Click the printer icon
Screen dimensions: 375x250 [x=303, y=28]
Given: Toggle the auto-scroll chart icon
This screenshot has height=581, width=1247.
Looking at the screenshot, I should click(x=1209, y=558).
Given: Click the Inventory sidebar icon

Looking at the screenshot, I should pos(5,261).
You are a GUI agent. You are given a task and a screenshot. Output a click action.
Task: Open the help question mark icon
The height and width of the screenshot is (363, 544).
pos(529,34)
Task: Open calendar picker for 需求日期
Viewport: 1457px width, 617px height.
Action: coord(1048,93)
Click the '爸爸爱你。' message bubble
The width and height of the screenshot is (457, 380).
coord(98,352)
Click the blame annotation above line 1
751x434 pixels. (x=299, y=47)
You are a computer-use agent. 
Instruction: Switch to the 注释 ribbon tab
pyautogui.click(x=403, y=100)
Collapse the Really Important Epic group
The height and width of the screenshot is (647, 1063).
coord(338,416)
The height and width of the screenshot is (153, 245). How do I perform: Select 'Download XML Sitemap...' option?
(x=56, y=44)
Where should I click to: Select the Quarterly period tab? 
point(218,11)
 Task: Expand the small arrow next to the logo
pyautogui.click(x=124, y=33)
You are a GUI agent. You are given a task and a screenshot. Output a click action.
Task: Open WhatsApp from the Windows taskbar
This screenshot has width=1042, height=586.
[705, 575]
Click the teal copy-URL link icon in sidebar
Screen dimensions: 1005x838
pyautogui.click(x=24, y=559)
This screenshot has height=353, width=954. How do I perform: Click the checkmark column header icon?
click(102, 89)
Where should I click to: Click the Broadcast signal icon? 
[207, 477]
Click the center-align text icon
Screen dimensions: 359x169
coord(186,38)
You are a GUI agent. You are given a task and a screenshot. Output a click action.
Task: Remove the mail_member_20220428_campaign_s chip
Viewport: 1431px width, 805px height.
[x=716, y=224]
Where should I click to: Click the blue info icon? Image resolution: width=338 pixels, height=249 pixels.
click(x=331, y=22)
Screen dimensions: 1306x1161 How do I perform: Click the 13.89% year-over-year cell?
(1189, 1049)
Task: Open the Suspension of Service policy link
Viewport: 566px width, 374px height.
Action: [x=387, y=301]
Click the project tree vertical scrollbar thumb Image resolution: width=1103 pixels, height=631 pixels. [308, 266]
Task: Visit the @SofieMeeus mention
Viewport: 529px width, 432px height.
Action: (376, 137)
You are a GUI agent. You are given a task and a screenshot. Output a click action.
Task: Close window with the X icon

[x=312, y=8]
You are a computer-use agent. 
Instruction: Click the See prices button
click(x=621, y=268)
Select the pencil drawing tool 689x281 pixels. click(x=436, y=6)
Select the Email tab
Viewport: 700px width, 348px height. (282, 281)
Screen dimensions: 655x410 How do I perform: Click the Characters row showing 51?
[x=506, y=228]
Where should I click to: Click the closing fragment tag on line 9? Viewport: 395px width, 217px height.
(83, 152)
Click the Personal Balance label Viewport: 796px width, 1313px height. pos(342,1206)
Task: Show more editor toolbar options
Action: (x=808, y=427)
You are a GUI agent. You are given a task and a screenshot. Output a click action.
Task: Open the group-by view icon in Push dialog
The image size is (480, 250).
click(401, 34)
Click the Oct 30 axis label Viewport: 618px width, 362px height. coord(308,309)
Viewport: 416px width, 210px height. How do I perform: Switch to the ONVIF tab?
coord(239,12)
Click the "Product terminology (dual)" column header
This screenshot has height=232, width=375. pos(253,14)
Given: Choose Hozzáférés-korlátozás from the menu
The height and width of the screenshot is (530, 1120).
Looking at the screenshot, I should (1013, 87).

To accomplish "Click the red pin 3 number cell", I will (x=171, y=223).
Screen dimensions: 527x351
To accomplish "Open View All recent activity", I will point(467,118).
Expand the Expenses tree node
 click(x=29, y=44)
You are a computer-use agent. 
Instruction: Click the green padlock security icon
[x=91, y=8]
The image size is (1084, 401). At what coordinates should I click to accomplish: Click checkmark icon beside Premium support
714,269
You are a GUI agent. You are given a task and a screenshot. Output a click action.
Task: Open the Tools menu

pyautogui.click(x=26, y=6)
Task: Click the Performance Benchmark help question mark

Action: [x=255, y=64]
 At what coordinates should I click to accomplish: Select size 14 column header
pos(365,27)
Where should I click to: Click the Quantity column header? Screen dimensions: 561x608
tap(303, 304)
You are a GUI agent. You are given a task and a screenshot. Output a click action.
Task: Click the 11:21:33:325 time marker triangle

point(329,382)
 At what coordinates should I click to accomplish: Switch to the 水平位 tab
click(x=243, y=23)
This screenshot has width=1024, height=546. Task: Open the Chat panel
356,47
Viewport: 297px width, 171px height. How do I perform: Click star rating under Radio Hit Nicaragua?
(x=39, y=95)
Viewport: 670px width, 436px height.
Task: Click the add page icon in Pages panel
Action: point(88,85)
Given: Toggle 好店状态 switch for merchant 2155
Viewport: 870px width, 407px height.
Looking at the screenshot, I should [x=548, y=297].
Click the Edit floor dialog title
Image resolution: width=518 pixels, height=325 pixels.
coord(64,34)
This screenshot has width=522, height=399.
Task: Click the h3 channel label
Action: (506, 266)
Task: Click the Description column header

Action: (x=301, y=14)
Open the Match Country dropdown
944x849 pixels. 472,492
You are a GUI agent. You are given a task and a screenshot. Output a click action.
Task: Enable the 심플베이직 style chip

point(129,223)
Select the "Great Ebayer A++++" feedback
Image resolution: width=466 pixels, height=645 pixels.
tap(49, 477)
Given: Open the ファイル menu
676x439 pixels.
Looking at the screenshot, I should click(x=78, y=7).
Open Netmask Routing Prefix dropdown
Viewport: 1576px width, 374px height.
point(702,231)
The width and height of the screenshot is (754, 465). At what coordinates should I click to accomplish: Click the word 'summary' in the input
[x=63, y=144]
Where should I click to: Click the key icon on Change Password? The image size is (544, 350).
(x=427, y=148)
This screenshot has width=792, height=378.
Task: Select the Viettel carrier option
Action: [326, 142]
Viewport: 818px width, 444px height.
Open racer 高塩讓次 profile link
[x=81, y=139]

----------

■ **The problem**
Give back each line above exactly as written.

■ **Solved problem**
Click the printer icon
Screen dimensions: 375x250 [x=303, y=28]
Given: Toggle the auto-scroll chart icon
This screenshot has height=581, width=1247.
Looking at the screenshot, I should click(x=1209, y=558).
Given: Click the Inventory sidebar icon

Looking at the screenshot, I should pos(5,261).
You are a GUI agent. You are given a task and a screenshot. Output a click action.
Task: Open the help question mark icon
The height and width of the screenshot is (363, 544).
pos(529,34)
Task: Open calendar picker for 需求日期
Viewport: 1457px width, 617px height.
Action: coord(1048,93)
Click the '爸爸爱你。' message bubble
The width and height of the screenshot is (457, 380).
coord(98,352)
Click the blame annotation above line 1
751x434 pixels. (x=299, y=47)
You are a computer-use agent. 
Instruction: Switch to the 注释 ribbon tab
pyautogui.click(x=403, y=100)
Collapse the Really Important Epic group
The height and width of the screenshot is (647, 1063).
coord(338,416)
The height and width of the screenshot is (153, 245). How do I perform: Select 'Download XML Sitemap...' option?
(x=56, y=44)
Where should I click to: Select the Quarterly period tab? 
point(218,11)
 Task: Expand the small arrow next to the logo
pyautogui.click(x=124, y=33)
You are a GUI agent. You are given a task and a screenshot. Output a click action.
Task: Open WhatsApp from the Windows taskbar
This screenshot has width=1042, height=586.
[705, 575]
Click the teal copy-URL link icon in sidebar
Screen dimensions: 1005x838
pyautogui.click(x=24, y=559)
This screenshot has height=353, width=954. How do I perform: Click the checkmark column header icon?
click(102, 89)
Where should I click to: Click the Broadcast signal icon? 
[207, 477]
Click the center-align text icon
Screen dimensions: 359x169
coord(186,38)
You are a GUI agent. You are given a task and a screenshot. Output a click action.
Task: Remove the mail_member_20220428_campaign_s chip
Viewport: 1431px width, 805px height.
[x=716, y=224]
Where should I click to: Click the blue info icon? Image resolution: width=338 pixels, height=249 pixels.
click(x=331, y=22)
Screen dimensions: 1306x1161 How do I perform: Click the 13.89% year-over-year cell?
(1189, 1049)
Task: Open the Suspension of Service policy link
Viewport: 566px width, 374px height.
Action: [x=387, y=301]
Click the project tree vertical scrollbar thumb Image resolution: width=1103 pixels, height=631 pixels. [308, 266]
Task: Visit the @SofieMeeus mention
Viewport: 529px width, 432px height.
Action: (376, 137)
You are a GUI agent. You are given a task and a screenshot. Output a click action.
Task: Close window with the X icon

[x=312, y=8]
You are a computer-use agent. 
Instruction: Click the See prices button
click(x=621, y=268)
Select the pencil drawing tool 689x281 pixels. click(x=436, y=6)
Select the Email tab
Viewport: 700px width, 348px height. (282, 281)
Screen dimensions: 655x410 How do I perform: Click the Characters row showing 51?
[x=506, y=228]
Where should I click to: Click the closing fragment tag on line 9? Viewport: 395px width, 217px height.
(83, 152)
Click the Personal Balance label Viewport: 796px width, 1313px height. pos(342,1206)
Task: Show more editor toolbar options
Action: (x=808, y=427)
You are a GUI agent. You are given a task and a screenshot. Output a click action.
Task: Open the group-by view icon in Push dialog
The image size is (480, 250).
click(401, 34)
Click the Oct 30 axis label Viewport: 618px width, 362px height. coord(308,309)
Viewport: 416px width, 210px height. How do I perform: Switch to the ONVIF tab?
coord(239,12)
Click the "Product terminology (dual)" column header
This screenshot has height=232, width=375. pos(253,14)
Given: Choose Hozzáférés-korlátozás from the menu
The height and width of the screenshot is (530, 1120).
Looking at the screenshot, I should (1013, 87).

To accomplish "Click the red pin 3 number cell", I will (x=171, y=223).
Screen dimensions: 527x351
To accomplish "Open View All recent activity", I will point(467,118).
Expand the Expenses tree node
 click(x=29, y=44)
You are a computer-use agent. 
Instruction: Click the green padlock security icon
[x=91, y=8]
The image size is (1084, 401). At what coordinates should I click to accomplish: Click checkmark icon beside Premium support
714,269
You are a GUI agent. You are given a task and a screenshot. Output a click action.
Task: Open the Tools menu

pyautogui.click(x=26, y=6)
Task: Click the Performance Benchmark help question mark

Action: [x=255, y=64]
 At what coordinates should I click to accomplish: Select size 14 column header
pos(365,27)
Where should I click to: Click the Quantity column header? Screen dimensions: 561x608
tap(303, 304)
You are a GUI agent. You are given a task and a screenshot. Output a click action.
Task: Click the 11:21:33:325 time marker triangle

point(329,382)
 At what coordinates should I click to accomplish: Switch to the 水平位 tab
click(x=243, y=23)
This screenshot has width=1024, height=546. Task: Open the Chat panel
356,47
Viewport: 297px width, 171px height. How do I perform: Click star rating under Radio Hit Nicaragua?
(x=39, y=95)
Viewport: 670px width, 436px height.
Task: Click the add page icon in Pages panel
Action: point(88,85)
Given: Toggle 好店状态 switch for merchant 2155
Viewport: 870px width, 407px height.
Looking at the screenshot, I should [x=548, y=297].
Click the Edit floor dialog title
Image resolution: width=518 pixels, height=325 pixels.
coord(64,34)
This screenshot has width=522, height=399.
Task: Click the h3 channel label
Action: (506, 266)
Task: Click the Description column header

Action: (x=301, y=14)
Open the Match Country dropdown
944x849 pixels. 472,492
You are a GUI agent. You are given a task and a screenshot. Output a click action.
Task: Enable the 심플베이직 style chip

point(129,223)
Select the "Great Ebayer A++++" feedback
Image resolution: width=466 pixels, height=645 pixels.
tap(49, 477)
Given: Open the ファイル menu
676x439 pixels.
Looking at the screenshot, I should click(x=78, y=7).
Open Netmask Routing Prefix dropdown
Viewport: 1576px width, 374px height.
point(702,231)
The width and height of the screenshot is (754, 465). At what coordinates should I click to accomplish: Click the word 'summary' in the input
[x=63, y=144]
Where should I click to: Click the key icon on Change Password? The image size is (544, 350).
(x=427, y=148)
This screenshot has width=792, height=378.
Task: Select the Viettel carrier option
Action: [326, 142]
Viewport: 818px width, 444px height.
Open racer 高塩讓次 profile link
[x=81, y=139]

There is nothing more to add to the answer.